Alasan utama mengapa perusahaan memiliki hubungan erat dengan bank adalah
untuk mengatasi masalah asimetris informasi yang dapat membatasi akses mereka ke
pembiayaan eksternal. Sehubungan dengan ini, bank juga dianggap mengurangi masalah
freerider yang ada di pasar utang dengan memberi banyak pinjaman yang tidak memiliki
insentif untuk memantau peminjam. Dengan kata lain, bank dianggap menyediakan
pemantauan yang mungkin tidak ada di pasar sekuritas utang yang dapat diperdagangkan,
seperti pasar obligasi, bank juga mendapat manfaat dari skala ekonomi karena banyaknya
pemberi pinjaman yang mereka tangani. Bank dapat melakukan pemantauan di perusahaan-
perusahaan yang dipegang secara luas di mana tidak ada pemantauan manajemen oleh
pemegang saham. Terdapat bukti empiris di Belanda dan Jepang bahwa perusahaan yang
memiliki ikatan dekat dengan bank kurang tergantung pada dana internal untuk investasi
mereka. Hal ini menunjukkan bahwa bank memang mengurangi hambatan pembiayaan
dengan meningkatkan akses ke dana eksternal.
Namun, informasi yang diperoleh bank melalui pemantauannya ditemukan bahwa
perusahaan juga meningkatkan daya tawarnya. Model teoritis Stuart Greenbaum, George
Kanatas dan Itzhak Venezia memprediksi bahwa, jika bank memperoleh informasi pribadi,
yang tidak dapat dipindahtangankan dari hubungannya dengan perusahaan, maka bank akan
berakhir dengan melakukan monopoli biaya pinjaman yang lebih tinggi untuk perusahaan
tersebut. Oleh karena itu, seperti yang diusulkan oleh Raghuram Rajan mungkin ada trade-off
bahwa hubungan dekat dengan bank dapat memberikan dana sewa, melalui kenaikan suku
bunga, yang dapat diambil bank dari hubungan dekat mereka dengan perusahaan.
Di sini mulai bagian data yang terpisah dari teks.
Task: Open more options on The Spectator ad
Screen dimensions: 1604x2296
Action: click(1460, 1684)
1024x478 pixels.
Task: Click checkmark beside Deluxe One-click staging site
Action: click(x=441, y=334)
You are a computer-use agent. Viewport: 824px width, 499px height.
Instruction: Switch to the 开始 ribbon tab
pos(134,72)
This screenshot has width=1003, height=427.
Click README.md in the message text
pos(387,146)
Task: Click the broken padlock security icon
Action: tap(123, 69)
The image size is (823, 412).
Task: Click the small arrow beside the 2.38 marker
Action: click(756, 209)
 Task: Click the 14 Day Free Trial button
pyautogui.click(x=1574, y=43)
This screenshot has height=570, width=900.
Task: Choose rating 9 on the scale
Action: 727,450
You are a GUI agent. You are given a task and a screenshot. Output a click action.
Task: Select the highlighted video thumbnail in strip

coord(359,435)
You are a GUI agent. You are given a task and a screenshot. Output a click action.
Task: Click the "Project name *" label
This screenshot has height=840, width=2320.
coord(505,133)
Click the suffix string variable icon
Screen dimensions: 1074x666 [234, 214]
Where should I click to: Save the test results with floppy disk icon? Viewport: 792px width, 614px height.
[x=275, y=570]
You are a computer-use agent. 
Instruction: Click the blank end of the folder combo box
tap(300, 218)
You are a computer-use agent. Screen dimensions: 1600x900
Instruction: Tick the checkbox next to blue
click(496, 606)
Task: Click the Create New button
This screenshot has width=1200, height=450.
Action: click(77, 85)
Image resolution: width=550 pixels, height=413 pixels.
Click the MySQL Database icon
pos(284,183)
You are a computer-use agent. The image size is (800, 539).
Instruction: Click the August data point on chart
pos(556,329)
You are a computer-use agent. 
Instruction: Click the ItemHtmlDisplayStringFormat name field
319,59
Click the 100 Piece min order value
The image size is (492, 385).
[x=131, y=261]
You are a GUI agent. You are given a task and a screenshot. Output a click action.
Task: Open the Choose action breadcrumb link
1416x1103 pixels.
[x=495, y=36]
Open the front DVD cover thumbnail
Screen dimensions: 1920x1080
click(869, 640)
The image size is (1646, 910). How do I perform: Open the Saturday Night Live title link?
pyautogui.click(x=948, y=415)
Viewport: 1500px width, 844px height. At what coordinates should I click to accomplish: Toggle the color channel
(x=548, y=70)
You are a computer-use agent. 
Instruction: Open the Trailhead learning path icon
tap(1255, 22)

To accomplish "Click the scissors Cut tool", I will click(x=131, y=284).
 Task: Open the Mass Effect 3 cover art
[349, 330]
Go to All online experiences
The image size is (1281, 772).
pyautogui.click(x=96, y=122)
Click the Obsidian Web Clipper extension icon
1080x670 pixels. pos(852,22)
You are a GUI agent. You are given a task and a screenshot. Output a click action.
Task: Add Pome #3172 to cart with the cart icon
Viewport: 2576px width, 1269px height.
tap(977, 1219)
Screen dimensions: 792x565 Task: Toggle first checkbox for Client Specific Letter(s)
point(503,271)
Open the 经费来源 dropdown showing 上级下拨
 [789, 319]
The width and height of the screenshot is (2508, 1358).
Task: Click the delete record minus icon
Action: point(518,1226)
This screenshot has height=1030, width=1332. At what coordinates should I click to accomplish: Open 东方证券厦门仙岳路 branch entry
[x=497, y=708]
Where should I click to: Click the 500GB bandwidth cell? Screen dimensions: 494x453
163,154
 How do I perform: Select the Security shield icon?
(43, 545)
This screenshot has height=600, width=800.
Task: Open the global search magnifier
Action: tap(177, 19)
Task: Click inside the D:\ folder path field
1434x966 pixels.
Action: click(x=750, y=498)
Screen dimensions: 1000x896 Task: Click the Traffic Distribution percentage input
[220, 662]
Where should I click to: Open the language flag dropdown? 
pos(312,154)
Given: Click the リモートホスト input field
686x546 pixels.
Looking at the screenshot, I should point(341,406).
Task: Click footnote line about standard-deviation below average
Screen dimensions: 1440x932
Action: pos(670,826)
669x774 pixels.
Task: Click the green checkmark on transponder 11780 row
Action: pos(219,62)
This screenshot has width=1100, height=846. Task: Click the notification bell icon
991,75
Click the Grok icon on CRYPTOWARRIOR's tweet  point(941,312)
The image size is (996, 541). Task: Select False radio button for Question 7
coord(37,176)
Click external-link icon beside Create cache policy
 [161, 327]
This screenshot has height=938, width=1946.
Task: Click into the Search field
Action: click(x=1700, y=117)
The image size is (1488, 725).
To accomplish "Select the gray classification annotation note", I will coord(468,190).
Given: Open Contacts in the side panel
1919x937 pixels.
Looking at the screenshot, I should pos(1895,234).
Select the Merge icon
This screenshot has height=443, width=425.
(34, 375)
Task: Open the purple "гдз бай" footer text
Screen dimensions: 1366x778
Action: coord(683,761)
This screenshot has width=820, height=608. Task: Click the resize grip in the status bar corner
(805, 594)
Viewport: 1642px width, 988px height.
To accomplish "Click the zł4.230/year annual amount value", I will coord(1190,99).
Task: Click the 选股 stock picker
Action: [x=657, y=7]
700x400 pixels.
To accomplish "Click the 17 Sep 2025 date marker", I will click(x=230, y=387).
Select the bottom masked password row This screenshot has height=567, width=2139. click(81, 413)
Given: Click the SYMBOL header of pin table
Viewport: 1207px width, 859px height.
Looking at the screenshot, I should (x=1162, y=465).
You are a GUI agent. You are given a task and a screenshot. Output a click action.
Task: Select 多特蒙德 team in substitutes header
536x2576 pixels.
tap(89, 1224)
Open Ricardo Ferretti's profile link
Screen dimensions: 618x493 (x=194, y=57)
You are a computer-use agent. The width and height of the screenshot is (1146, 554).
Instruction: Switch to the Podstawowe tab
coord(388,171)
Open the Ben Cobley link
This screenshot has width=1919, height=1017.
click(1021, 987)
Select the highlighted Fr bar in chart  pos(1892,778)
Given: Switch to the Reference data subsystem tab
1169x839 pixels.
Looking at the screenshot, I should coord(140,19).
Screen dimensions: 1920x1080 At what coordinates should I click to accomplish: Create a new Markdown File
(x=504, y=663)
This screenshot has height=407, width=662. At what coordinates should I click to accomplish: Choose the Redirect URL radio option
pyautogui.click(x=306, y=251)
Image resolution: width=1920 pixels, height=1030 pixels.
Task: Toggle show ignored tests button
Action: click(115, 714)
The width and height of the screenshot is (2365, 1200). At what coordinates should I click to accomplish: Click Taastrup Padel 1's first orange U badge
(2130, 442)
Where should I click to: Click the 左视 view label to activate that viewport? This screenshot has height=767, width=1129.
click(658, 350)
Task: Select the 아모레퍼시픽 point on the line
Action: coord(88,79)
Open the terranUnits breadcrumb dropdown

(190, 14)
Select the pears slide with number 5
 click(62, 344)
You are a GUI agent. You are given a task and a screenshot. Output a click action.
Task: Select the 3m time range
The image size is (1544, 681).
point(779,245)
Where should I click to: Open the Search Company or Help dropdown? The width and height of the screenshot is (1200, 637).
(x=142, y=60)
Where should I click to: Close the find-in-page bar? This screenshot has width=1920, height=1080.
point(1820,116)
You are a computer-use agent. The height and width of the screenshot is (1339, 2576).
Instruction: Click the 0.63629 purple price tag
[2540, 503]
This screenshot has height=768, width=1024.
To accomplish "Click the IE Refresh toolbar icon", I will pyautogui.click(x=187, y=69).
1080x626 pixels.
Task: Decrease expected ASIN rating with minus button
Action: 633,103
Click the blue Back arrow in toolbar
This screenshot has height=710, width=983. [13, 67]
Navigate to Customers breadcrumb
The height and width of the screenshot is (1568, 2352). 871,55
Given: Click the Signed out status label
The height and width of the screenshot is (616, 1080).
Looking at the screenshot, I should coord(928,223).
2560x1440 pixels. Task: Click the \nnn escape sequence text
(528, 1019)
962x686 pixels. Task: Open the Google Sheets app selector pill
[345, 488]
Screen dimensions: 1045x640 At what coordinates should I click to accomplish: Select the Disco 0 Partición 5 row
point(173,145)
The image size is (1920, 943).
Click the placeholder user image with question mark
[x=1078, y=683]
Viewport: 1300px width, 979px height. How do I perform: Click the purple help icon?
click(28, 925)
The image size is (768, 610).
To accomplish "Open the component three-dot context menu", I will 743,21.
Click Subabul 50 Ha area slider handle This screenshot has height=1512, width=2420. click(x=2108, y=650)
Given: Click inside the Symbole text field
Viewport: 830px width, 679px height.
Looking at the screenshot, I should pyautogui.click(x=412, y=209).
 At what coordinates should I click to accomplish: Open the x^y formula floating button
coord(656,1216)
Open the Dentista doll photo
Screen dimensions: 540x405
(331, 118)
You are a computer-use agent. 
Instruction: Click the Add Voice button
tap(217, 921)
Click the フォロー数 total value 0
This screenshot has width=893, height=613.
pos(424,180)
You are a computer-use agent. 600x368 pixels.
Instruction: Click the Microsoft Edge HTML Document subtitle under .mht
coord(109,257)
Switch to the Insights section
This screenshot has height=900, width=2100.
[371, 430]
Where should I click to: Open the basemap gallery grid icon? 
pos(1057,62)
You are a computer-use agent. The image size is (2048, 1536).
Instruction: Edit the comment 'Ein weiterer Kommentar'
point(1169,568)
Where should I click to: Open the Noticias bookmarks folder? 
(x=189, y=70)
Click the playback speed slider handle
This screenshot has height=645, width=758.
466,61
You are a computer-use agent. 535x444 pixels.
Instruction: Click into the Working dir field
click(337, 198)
Pertukaran ini dapat menjelaskan mengapa penelitian tentang dampak bank terhadap kinerja
keuangan perusahaan menemukan hubungan yang tidak konsisten antara keduanya. Sejumlah
penelitian di Jerman telah menemukan hasil yang bertentangan mengenai efek hubungan
bank pada kinerja perusahaan. Demikian pula, penelitian di negara-negara lain justru
menemukan efek campuran yaitu efek negatif, atau efek positif. Alasan lain mengapa tidak
ada efek konsisten yang ditemukan adalah bahwa bank biasanya lebih menghindari risiko
daripada pemegang saham perusahaan dan karenanya dapat mencegah perusahaan dari
berinvestasi dalam beberapa proyek pemegang saham. Selain itu, studi tentang pengaruh
kepemilikan bank terhadap kinerja perusahaan juga gagal menemukan hubungan yang
konsisten antara keduanya.
Demikian pula, bukti mengenai efek representasi dewan bank belum meyakinkan.
Di satu sisi, ada beberapa bukti bahwa perusahaan tempat bank memiliki perwakilan dewan
memiliki kinerja lebih baik daripada perusahaan lain. Bank juga tampak menyerukan
perwakilan dewan di perusahaan dengan kinerja yang lemah atau kesulitan keuangan. Setelah
para bankir diangkat ke dewan, terjadi sedikit peningkatan kinerja perusahaan. Terlepas dari
kesulitan keuangan dan kinerja yang buruk, faktor-faktor lain yang meningkatkan
kemungkinan perwakilan bank di dewan direksi termasuk kebutuhan untuk hutang jangka
panjang daripada pembiayaan jangka pendek serta proporsi yang tidak berwujud dan relatif
rendah pada neraca perusahaan. Sejalan dengan kepentingan bank yang lebih besar dalam
sistem tata kelola perusahaan Jerman dan Jepang, perwakilan bank di dewan juga lebih
penting di kedua negara ini dibandingkan dengan Amerika Serikat. 75% dari perusahaan
besar di Jerman dan 53% dari perusahaan besar di Jepang memiliki bankir komersial yang
duduk di kursi dewan mereka dibandingkan dengan perusahaan besar AS yang hanya
memiliki persentasae 32%. Di sisi lain, ada studi yang menunjukkan bahwa bankir pada
dewan perusahaan tidak memantau manajemen dan justru mengejar kepentingan bank
daripada kepentingan perusahaan. Secara khusus, Ingolf Dittmann, Ernst Maug dan Christoph
Schneider menemukan bahwa pada kasus bankir Jerman, dimana banker tersebut
mempromosikan bank mereka sebagai pemberi pinjaman serta penasihat merger dan akuisisi.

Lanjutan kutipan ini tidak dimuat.